Reklama

"Appleseed": AUTOR PIERWOWZORU

Masamune Shirow to artystyczny pseudonim. Prawdziwe imię i nazwisko artysty brzmi Masanori Ota. Wbrew pozorom jest to informacja unikalna, bowiem rysownik zaciekle broniący do tej pory swojej prywatności przez dłuższy czas nie ujawniał swoich danych personalnych. Zresztą do tej pory nie potwierdził on oficjalnie, że rzeczywiście nazywa się Masanori Ota. Z drugiej jednak strony nie zdementował tej informacji.

Masamune to miano jednego z najsłynniejszych japońskich płatnerzy. Wykuwane przez niego miecze nigdy nie nosiły sygnatury mistrza, bowiem ich doskonałość była nie do podrobienia. Z kolei Shirow to złożenie dwóch wyrazów. „Shi” może być rozumiane jako „wojownik” (przykładowo: stanowi człon słowa „bushi”), natomiast „ro”, to po prostu „młody człowiek”. Zatem w całości Shirow to tyle samo co „młody wojownik” lub ewentualnie „młody samuraj”.

Reklama

Następnym elementem tajemniczej osobowości autora jego „niewidzialność”. Nie wiadomo jak się nazywał, mieszkał i tworzył „w ukryciu” (z dala od mangowo-animowej Mekki jaką jest Tōkyō), z żelazną konsekwencją odrzucał zaproszenia na wszelkiego typu konwenty, prawie nie udzielał wywiadów i nie wiadomo jak wygląda... Jeśli nie brać pod uwagę sympatycznej ośmiorniczki Tocochu jaką nadal sygnuje swoje prace, lub nielicznych karykaturalnych autoportretów.
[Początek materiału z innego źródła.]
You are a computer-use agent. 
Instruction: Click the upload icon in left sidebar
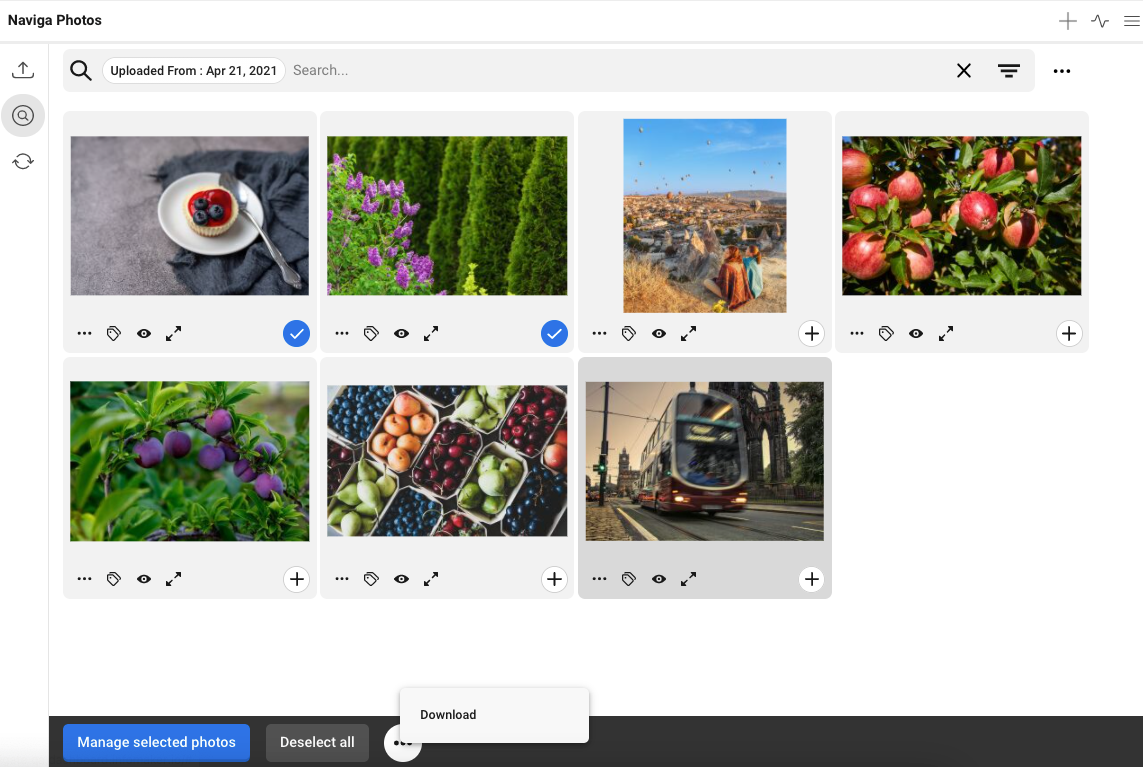click(23, 70)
Masamune Shirow urodził się 23 listopada 1961 roku w Kobe w prefekturze Hyogo. Zaczynał rysować dosyć wcześnie, bo jak wspomina, jego szkolne zeszyty roiły się od rysowanych na marginesach karykatur nauczycieli, a w szkolnych gazetkach często zamieszczano jego ilustracje. W tym jednak czasie nawet nie myślał o mandze, uprawiając intensywnie judo i tworząc akwarelowe krajobrazy. Malarskie ciągoty zaowocowały wkrótce studiami na Wyższej Szkole Sztuk Plastycznych w Osace, w klasie malarstwa olejnego. Jak sam twierdzi, pomogło mu to w ćwiczeniach ręki i wyobraźni, choć nigdy potem nie wykorzystał nabytych na uczelni umiejętności warsztatowych. Studiując zamieszkał w akademiku z kolegą, który naprowadził go na ścieżkę, po której miał odtąd pomaszerować w przyszłość.
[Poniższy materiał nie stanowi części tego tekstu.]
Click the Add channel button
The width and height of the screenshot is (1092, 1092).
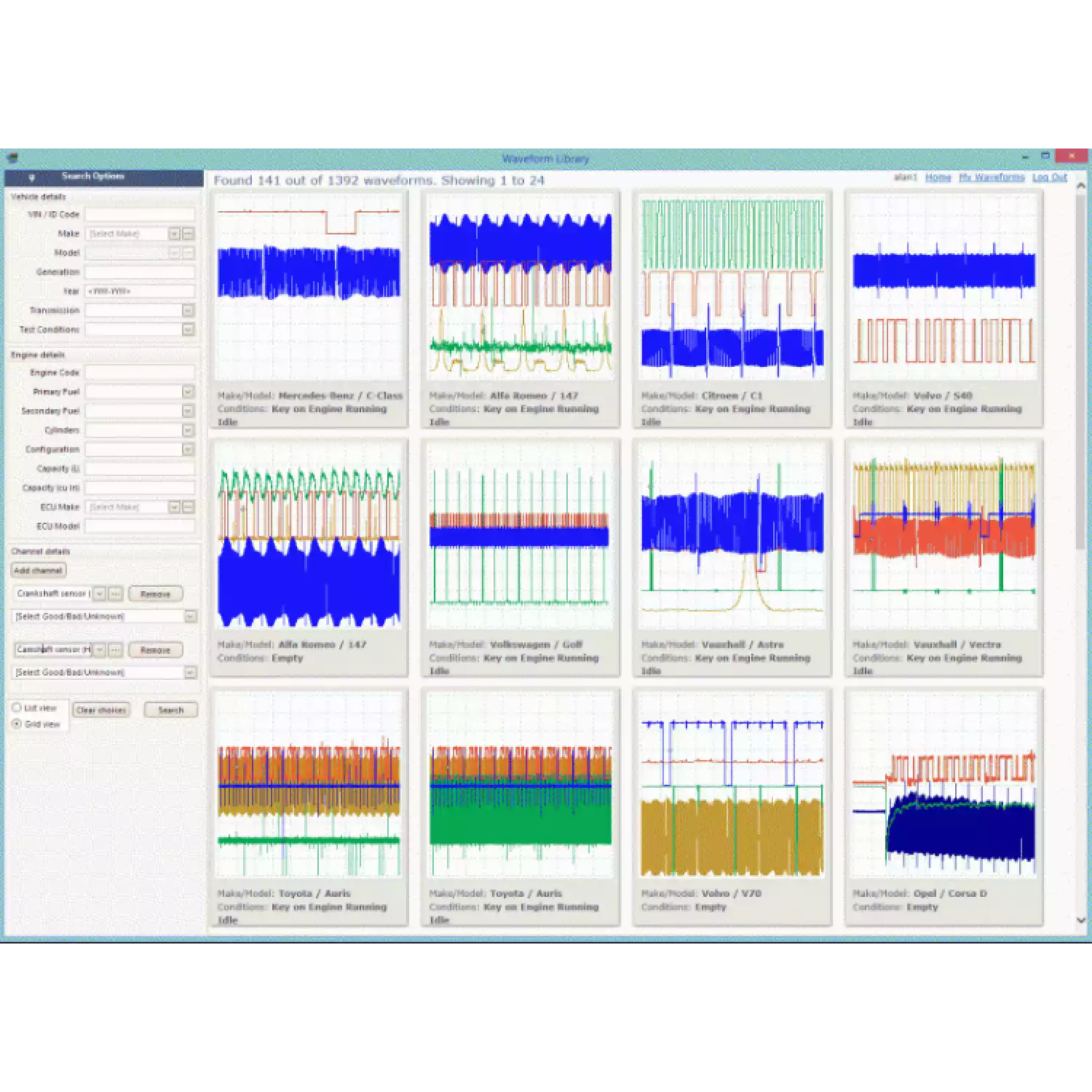click(39, 570)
Młody Masanaori Ota zaczął rysować i dosyć szybko zdecydował się na debiut. Pierwszą mangą jego autorstwa jaka ujrzała światło dzienne był „Black Magic”, wydany za własne pieniądze w ramach fanzinu „Atlas Magazine” w 1983 roku. Amatorska jeszcze historyjka zwróciła na siebie uwagę szefa wydawnictwa Sishinsha z Osaki. Zachęcony konkretną propozycją współpracy Shirow stworzył dwa lata potem „Appleseed”, który dodatkowo zaowocował nagrodą na konkursie „Sejun Sho” w kategorii twórczości SF (odpowiednik amerykańskiego Hugo). Młody rysownik wkraczając w świat twórców komiksów, pominął w swojej karierze stopnie po jakich kroczyło wielu innych artystów. Nigdy nie pracował w studyjnych zespołach, nie był niczyim asystentem i nie korzystał z rad prowadzących projekty mistrzów.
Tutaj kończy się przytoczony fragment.